- Born: November 26, 1893 Dickson, TN
- Died: September 16, 1961 (aged 67) Japan
- Education: Dickson College
- Occupation: Missionary

= Sarah Shepherd Andrews =

American missionary

Sarah Shepherd Andrews (November 26, 1893 – September 16, 1961) was an American missionary, who served in Japan from 1916 until her death in 1961. She was a key figure in bringing Christianity into the country.

== Biography ==
Andrews was born in Dickson, Tennessee. The work of J. M. McCaleb influenced her to work in Japan where she later established around eight Japanese congregations. Sometime after she was baptized at age 14, she wrote to McCaleb about coming to Japan and he gave her advice what schooling and training she would need to be successful. Andrews graduated from Dickson College, and took additional classes at other colleges before she went to Japan. Andrews landed in Tokyo in January 1916. Her first converts to Christianity were Oiki and her mother, both who later moved with her to Okitsu where they opened a kindergarten. Later, with donations from the United States, she helped build a church in Okitsu.

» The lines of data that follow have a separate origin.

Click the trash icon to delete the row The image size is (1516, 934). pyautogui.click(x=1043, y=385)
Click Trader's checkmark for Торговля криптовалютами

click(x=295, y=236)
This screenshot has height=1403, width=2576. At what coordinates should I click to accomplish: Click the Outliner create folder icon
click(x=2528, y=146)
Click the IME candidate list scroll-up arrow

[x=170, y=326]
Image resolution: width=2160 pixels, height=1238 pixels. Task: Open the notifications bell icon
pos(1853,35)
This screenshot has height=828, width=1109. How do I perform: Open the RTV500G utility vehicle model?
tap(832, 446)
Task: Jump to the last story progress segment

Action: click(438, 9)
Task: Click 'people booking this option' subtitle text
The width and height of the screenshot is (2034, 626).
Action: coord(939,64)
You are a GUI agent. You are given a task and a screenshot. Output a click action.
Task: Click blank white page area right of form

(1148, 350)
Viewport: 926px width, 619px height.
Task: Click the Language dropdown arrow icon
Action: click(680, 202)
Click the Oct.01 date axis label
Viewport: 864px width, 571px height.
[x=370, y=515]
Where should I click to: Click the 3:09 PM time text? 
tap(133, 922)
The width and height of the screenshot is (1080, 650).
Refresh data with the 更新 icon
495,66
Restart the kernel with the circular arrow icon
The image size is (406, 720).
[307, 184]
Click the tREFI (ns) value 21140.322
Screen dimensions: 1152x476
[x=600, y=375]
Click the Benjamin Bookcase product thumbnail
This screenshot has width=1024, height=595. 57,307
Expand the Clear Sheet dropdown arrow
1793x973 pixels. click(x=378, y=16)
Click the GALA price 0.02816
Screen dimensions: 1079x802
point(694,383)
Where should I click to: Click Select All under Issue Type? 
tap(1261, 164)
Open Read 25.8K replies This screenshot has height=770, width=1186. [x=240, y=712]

When World War II broke out, she was first put into a camp, then was imprisoned in her house. While she was a prisoner of war, she contracted tuberculosis. Andrews was rescued by an American soldier in 1945. She returned to the US in 1945 and in 1949 came back to Japan. After WWII, she opened a home for Japanese widows. She later said she did not take the option to flee Japan during the war as it would have led to the decline and destruction of the churches. She founded a church in Numazu in 1954, during its postwar redevelopment.

Andrews died from a stroke on September 17, 1961. Oiha, an orphan Andrews cared for, established her tomb, which is in Numazu.